Consider, by contrast, the mystery and crime genre, which is centrally about justice. A mystery doesn’t necessarily end happily, because the effects of the crime cannot be undone. But the criminal is usually found, and even if s/he is not brought to justice, those affected by the crime have some kind of closure. There are exceptions, but these number in the dozens at most, out of the millions of mysteries written.
Thus, with murder mysteries the escape is from injustice in the real world to justice in the fantasy world of the novel (and similarly with Westerns, the good guys win and the bad guys are vanquished). This is honorable and understandable to observers. With romance, however, the ending provides an escape from egalitarian or complementary responsibilities and opportunities in favor of a solution that is not universally endorsed in the real world (a woman finding ultimate fulfillment in the love of the right man). That makes it suspect to the same observers.
If we stop and think about it, this differential attitude toward escapist romantic fiction and escapist mystery fiction is kind of ridiculous. There cannot be very many people who are certain they want to live their lives without romantic love, so reading about consummated romantic love is basically reading about the realization of a universal desire. Mysteries, on the other hand, are about finding a measure of peace and closure after a horrible act. Even the coziest mystery has a depressing element to it.
I’ll end with one last comparison. Romance readers are frequently called voracious, and it’s true, we read a lot of books. But when you consider volume in terms of words read rather than books consumed, are we really that different from other devoted genre fiction readers?
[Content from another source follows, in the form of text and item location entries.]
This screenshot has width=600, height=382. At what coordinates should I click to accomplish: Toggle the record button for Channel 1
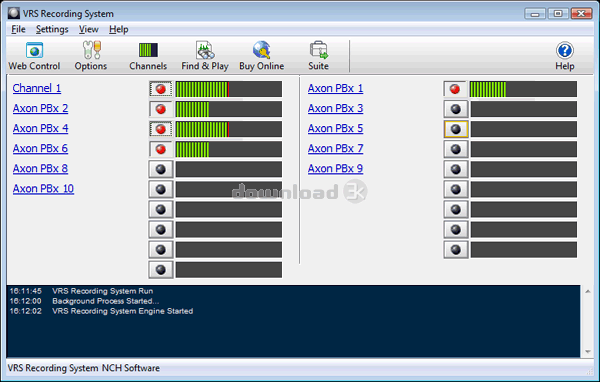(x=161, y=89)
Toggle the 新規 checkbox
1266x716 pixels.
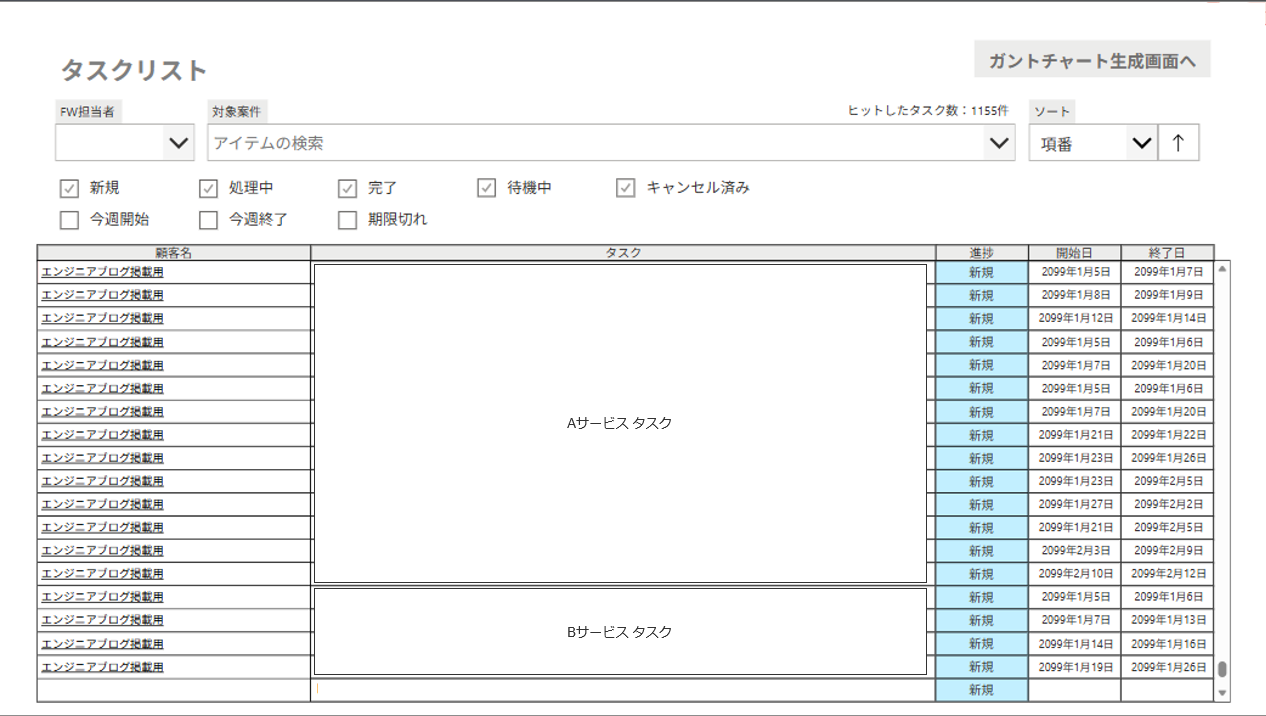69,188
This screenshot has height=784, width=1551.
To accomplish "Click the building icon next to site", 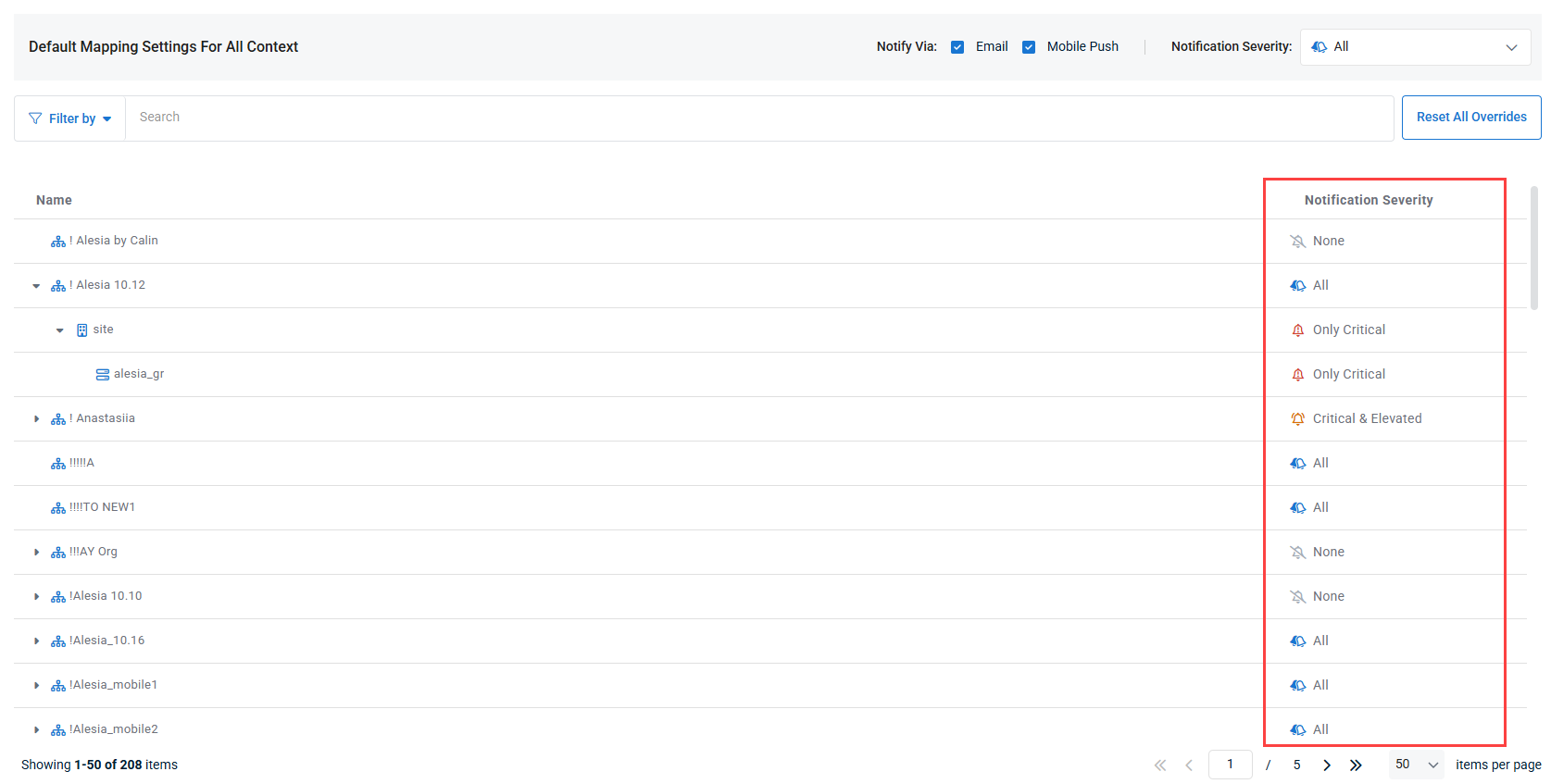I will [82, 330].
Game of Thrones is about 300k words. Lonesome Dove is 365k. So I can read GOT, Lonesome Dove or six or seven Harlequin romances in about the same amount of time. I’ve read all three in single stretches. People don’t say about the first two, why did you waste your weekend reading such a long book? But they do want to know why I read seven Harlequins over a weekend. Lonesome Dove is incredibly immersive and escapist. But it’s general fiction and therefore considered to be an excellent way to spend a weekend. Seven Harlequins? One after the other? Something must be wrong with me.